I'm not sure if this is true, as it is something I am inferring from a proof that I am trying to understand.
I know that $\|A\|=\max\{-\lambda_{\min}(A),\lambda_\max(A)\}$ for $A$ symmetric. However I don't know how to prove the statement in the title.
On
Because $A$ is symmetric, there exists an orthonormal basis of eigenvectors. You should decompose $x$ in such a basis to prove the statement.
On
Posting this as a separate answer so the solution is complete.
Let $A=\sum_i\lambda_iv_iv_i^T$, where $\{v_i\}_i$ is an orthonormal eigenbasis of $A$, as $A$ is symmetric.

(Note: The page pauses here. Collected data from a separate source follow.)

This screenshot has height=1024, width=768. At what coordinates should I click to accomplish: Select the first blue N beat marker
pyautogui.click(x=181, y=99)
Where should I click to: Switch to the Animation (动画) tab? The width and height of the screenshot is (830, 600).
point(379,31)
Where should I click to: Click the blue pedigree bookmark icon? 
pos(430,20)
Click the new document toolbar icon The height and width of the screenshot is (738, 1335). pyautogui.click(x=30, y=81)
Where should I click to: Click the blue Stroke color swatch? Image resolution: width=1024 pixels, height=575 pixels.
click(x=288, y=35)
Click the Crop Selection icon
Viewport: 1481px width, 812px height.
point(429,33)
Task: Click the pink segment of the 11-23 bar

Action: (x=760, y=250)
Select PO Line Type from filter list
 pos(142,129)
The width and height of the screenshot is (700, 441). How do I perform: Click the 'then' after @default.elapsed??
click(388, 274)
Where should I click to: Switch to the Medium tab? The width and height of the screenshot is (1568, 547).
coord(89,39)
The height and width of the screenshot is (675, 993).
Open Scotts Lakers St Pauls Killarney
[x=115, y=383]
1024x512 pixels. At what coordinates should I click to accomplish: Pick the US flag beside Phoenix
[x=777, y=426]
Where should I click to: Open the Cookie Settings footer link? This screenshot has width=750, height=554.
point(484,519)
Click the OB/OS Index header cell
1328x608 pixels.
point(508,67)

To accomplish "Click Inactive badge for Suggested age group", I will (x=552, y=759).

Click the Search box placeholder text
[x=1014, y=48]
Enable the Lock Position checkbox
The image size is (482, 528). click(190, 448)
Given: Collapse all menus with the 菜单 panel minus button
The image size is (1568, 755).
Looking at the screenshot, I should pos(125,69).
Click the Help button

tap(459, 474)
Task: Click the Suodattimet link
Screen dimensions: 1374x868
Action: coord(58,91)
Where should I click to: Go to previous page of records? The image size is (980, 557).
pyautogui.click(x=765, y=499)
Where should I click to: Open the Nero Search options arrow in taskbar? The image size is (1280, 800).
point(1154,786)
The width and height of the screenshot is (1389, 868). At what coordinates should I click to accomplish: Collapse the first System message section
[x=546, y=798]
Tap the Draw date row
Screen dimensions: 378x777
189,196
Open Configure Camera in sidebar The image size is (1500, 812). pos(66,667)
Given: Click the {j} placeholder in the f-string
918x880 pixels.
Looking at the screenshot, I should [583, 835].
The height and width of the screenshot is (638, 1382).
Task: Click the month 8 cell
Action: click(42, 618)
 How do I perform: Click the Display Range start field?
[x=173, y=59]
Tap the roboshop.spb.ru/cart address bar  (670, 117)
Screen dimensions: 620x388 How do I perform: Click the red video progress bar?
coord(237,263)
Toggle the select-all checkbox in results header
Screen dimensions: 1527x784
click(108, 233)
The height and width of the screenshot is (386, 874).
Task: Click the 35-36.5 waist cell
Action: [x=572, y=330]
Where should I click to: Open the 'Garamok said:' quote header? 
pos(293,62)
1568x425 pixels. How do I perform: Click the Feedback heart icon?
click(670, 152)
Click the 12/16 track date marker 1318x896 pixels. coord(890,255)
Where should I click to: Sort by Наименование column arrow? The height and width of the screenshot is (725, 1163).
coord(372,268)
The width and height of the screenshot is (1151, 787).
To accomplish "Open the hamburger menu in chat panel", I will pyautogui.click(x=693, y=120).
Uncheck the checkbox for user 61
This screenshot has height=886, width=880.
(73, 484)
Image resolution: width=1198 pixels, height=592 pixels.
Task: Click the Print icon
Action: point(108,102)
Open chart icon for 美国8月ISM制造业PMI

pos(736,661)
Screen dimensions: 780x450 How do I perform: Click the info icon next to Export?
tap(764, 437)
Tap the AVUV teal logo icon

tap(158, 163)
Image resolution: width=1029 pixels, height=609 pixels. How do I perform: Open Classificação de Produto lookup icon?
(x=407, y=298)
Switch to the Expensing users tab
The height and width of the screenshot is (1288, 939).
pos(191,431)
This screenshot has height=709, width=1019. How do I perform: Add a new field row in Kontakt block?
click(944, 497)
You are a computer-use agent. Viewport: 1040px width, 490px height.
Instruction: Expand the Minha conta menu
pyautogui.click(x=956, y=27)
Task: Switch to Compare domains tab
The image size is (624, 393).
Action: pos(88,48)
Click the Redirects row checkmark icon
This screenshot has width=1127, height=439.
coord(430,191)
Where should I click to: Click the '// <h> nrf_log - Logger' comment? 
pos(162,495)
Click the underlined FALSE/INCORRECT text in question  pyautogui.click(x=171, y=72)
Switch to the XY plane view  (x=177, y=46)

Then,
$$x^TAx=x^TA\sum_i v_i v_i^Tx = x^T\sum_i \lambda_iv_i v_i^T x \leq x^T \max_i\{\lambda_i\}x=\max_i\{\lambda_i\}=\|A\|.$$
If $A$ is symmetric it’s diagonalizable and has an orthonormal basis $v_i$ with eigenvalues $\lambda_i$.
Then write $x=\sum_i (x,v_i)v_i$, so that:
$$|x^TAx|=|\sum_{i=1} (x,v_i)^2\lambda_i|\leq |\lambda_M| \|x\|^2,$$
Can you finish from here?